South Korea is preparing for one of the most significant shifts in crypto regulation in the past decade. The country’s financial authorities intend to lift the ban on corporate investments in cryptocurrencies that has been in place since 2017 – effectively for almost nine years. This move opens the market to a large inflow of institutional capital and could radically change the structure of the entire Korean crypto industry.
According to South Korean financial media, the Financial Services Commission (FSC) has already prepared a draft of “guidelines on digital asset trading for public companies” and submitted it for review to a joint government-business working group. The final version of the rules is expected to be published in January-February, while full approval of corporate investments is set to come into force no later than the end of the current year, in parallel with the advancement of the basic digital assets law.

The key change is that public companies and professional investors will be allowed to invest up to 5% of their own capital in cryptocurrencies. This includes Bitcoin, Ethereum and other tokens that are in the top 20 by market capitalization based on semiannual reports from the country’s five largest licensed crypto exchanges. According to the regulator’s estimates, this will open the market to around 3,500 legal entities whose funds were previously completely cut off from the crypto sector.
At the same time, the authorities have immediately outlined a cautious approach. The annual investment limit will be strictly capped at 5% of capital in order to reduce risks to corporate balance sheets and financial stability. In addition, the regulator plans to introduce additional requirements for trading mechanics: standards for fractional transactions, restrictions on aggressive orders outside the acceptable price range, and other measures aimed at reducing volatility and preventing sharp price distortions.
A separate and still unresolved issue is stablecoins. The possibility of investing in dollar-pegged tokens such as USDT and other stablecoins is still under discussion. The authorities fear that a massive inflow of liquidity into such instruments could increase systemic risks and create additional channels for capital outflows beyond the national financial system. A final decision on this issue has not yet been made.

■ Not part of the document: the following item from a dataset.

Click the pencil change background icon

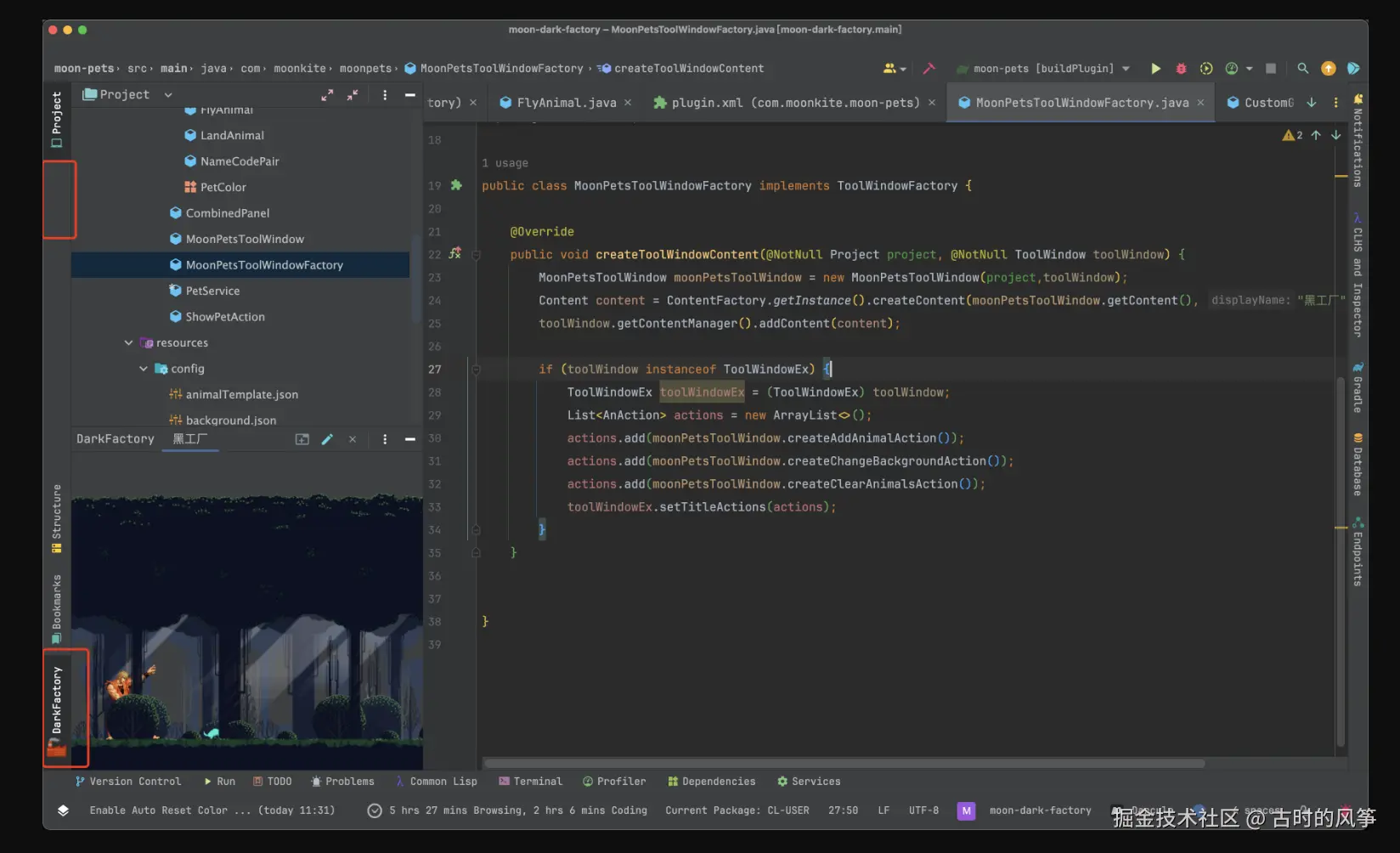(327, 439)
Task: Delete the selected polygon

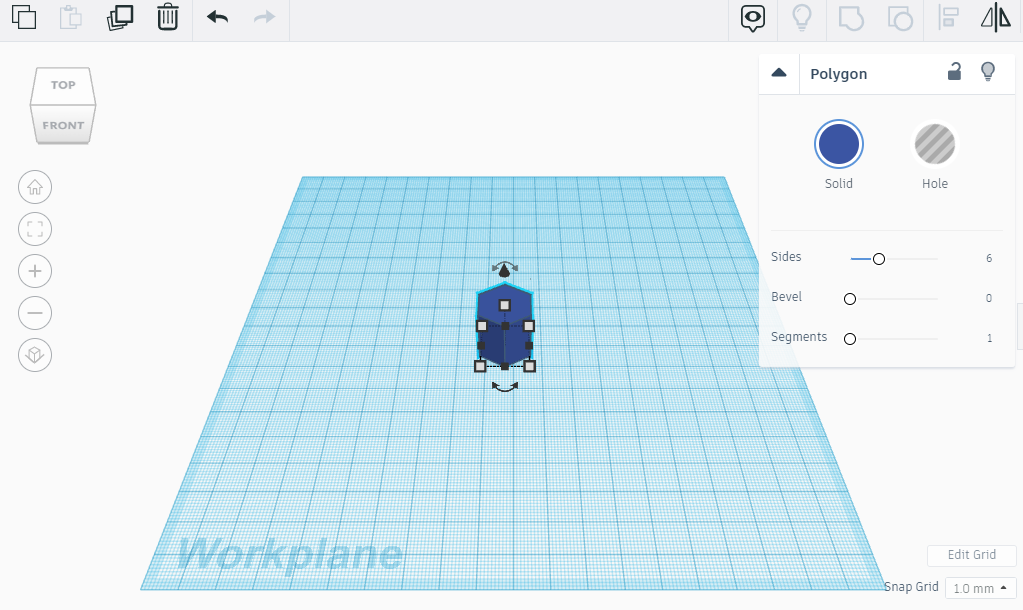Action: tap(167, 17)
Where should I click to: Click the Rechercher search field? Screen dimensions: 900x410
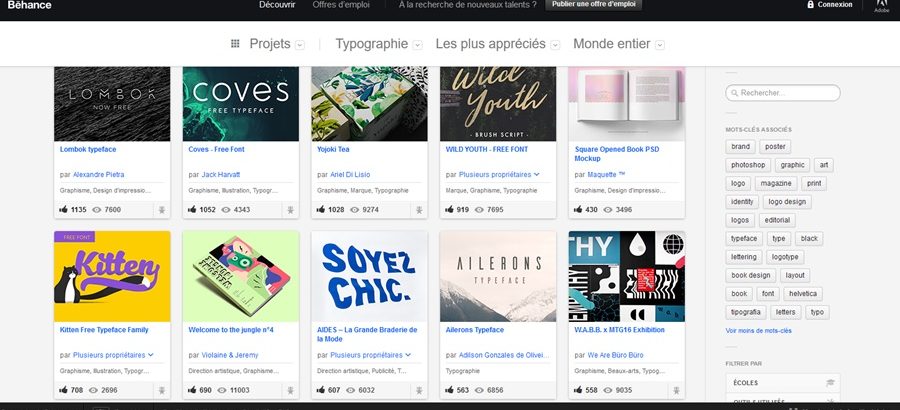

It is important to note that this step is not spontaneous. Back in February last year, the Financial Services Commission announced a two-stage plan to allow legal entities into the crypto market, stating that investments and operations for financial and treasury purposes would be permitted in the second half of 2025. Current actions mark the transition from declarations to practical implementation.
The regulator openly states that it expects the lifting of the ban to bring not just higher trading volumes, but a qualitative transformation of the market. Authorities believe that corporate capital will help shift the focus from short-term speculation toward long-term investments, increase liquidity, resilience and transparency of the market, and bring it closer to the standards of developed financial jurisdictions.
At the same time, the industry’s reaction is mixed. Most market participants welcome the very fact of allowing legal entities, calling it a long-overdue and necessary step. However, the 5% capital limit has drawn criticism. Industry representatives point out that in the United States and Japan there are effectively no strict limits on corporate investments in digital assets, while in the EU and Singapore much more flexible regimes are in place. According to some experts, the existence of an investment cap could weaken the potential inflow of capital and slow the emergence of specialized crypto investment companies within the country.
Nevertheless, even with these restrictions, this represents a turning point. South Korea has long remained one of the world’s largest retail crypto markets, while almost completely excluding the corporate segment. Now the situation is changing. The removal of the nine-year ban means that cryptocurrencies are officially recognized as an acceptable element of corporate financial strategies rather than a temporary speculative phenomenon.
In effect, Korea is taking a step toward the institutionalization of the crypto market in line with developed economies. And although the regulator is moving cautiously, the direction is clear: digital assets are gradually moving out of the gray zone and becoming a full-fledged part of the country’s financial system.